Le rêve de Miranda

Marianne ESCHBACH

L'Atalante, 2009
270 pages. 14 euros



Miranda est seule dans sa chambre d'hôpital. Plongée dans le coma suite à une chute de vélo, elle erre au Pays des rêves. Son frère Martin est alors contacté par Dodo XI, reine des animaux. Sa mission est d'obtenir du temps auprès de Mardouk, l'administrateur du temps.
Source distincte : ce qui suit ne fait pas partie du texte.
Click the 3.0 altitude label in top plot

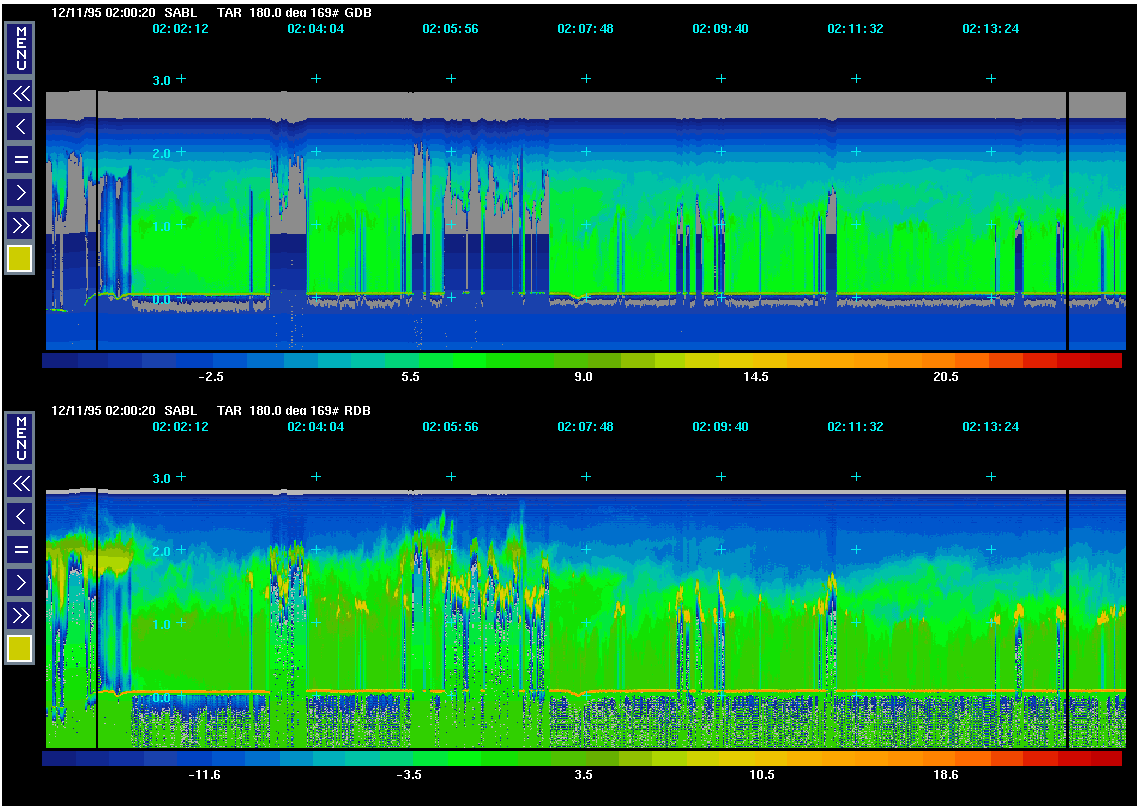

Car Miranda est partie trop tôt et seuls sept enfants, ensemble, peuvent sauver le Grand rêve !
Mais pourquoi le temps est-il si important ? Et pourquoi faut il sauver le Grand rêve ? Qui sont le Scorpion rouge et la Chasseresse blanche ? Pourquoi se font-ils la guerre ? Qui sauvera les amis de Martin, Petit Ours, Emilie la Chouette, Frédéric le Pélican, docteur Oreilles Pointues et professeur Longue Queue ? Que trouvera Martin sur la route ?
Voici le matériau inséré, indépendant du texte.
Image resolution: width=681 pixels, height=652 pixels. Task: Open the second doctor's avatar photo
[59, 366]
chuuuuuut, "je ne suis pas devenue chroniqueuse à Mauvais Genres Rade de Brest pour répondre aux pourquoi et aux comment". Juste pour vous donner envie d'aller chercher les réponses.

Marianne Eschbach signe là son premier livre qui a des allures de conte, mais pas uniquement. En effet, Martin va devoir, au sens initiatique du terme, effectuer une longue route, parsemée d'embûches, de douleurs et de larmes avant de se découvrir et par-là même découvrir le sens de son engagement.
Le pays des rêves décrit par Marianne Eschbach est riche d'inventions et de surprises et le rythme du récit est rapide et quelques fois impressionnant.
Pourtant et malgré l'humour, les sujets traités sont souvent trop denses pour être appréciés à leur juste valeur. En effet les aventures dans lesquelles se jettent Martin et ses amis auraient mérité peut être plus de développement car on reste un peu sur sa fin à chacune d'elle.
Mais le jeune lecteur pourra y trouver de quoi nourrir ses propres rêves et verra que l'Amour, le Courage et la Fraternité sont (heureusement) toujours d'actualité.

Annecat


Je ne reviendrai pas sur le synopsis délivré par la grande Annkat, chroniqueuse mauvais-genrienne émérite dont les auteurs jeunesse révèrent l'avis pointu et documenté. Le rêve de Miranda est avant tout celui de Martin, son frère aîné. Un peu imbu de sa petite personne et solitaire, désespéré de l'accident qui a plongé sa soeur dans le coma, ses aventures sont une quête initiatique sans véritable équivalent dans la littérature actuelle. On est loin de la mièvrerie de mise dès qu'il s'agit de s'adresser aux apprenants de l'école primaire, et le langage bien que riche et étendu reste très abordable même pour les enfants de moins de dix ans. L'auteur lorgne plus vers Nils Holgersson que vers les bisounours, en bref, et c'est tant mieux ! Selma Lagerlof elle-même n'aurait pas renié la filiation tant le livre de ME remplit avec brio les conditions de la charte Bettelheim du conte de fée : de mutiples niveaux d'interprétation, une identification qui coule de source à un héros bourré de petits défauts attachants, des compagnons de route complices mais pas sous-fifres, de la poésie et de l'aventure. Il est d'ailleurs réconfortant de ne retrouver aucune complaisance de l'écrivain par rapport à ses personnages (pas plus qu'à ses lecteurs) car tous ont de vrais caractères, et aucun ne cède à la facilité. Le pélican un peu égocentrique et râleur, les deux souris un peu prétentieuses, l'ours bourru pas très vif, etc. J'ai beaucoup aimé pour ma part la résolution par Martin du conflit des stalagmites et des stalactites, et beaucoup compati au malheur des arbres de la forêt errante. Je n'ai pas été gênée quant à moi par le foisonnement de rebondissements dans l'histoire de Martin et de ses compagnons dans leur recherche dans les territoires du grand rêve. Pour un premier essai dans le roman, c'est une belle réussite ! Merci madame Eschbach.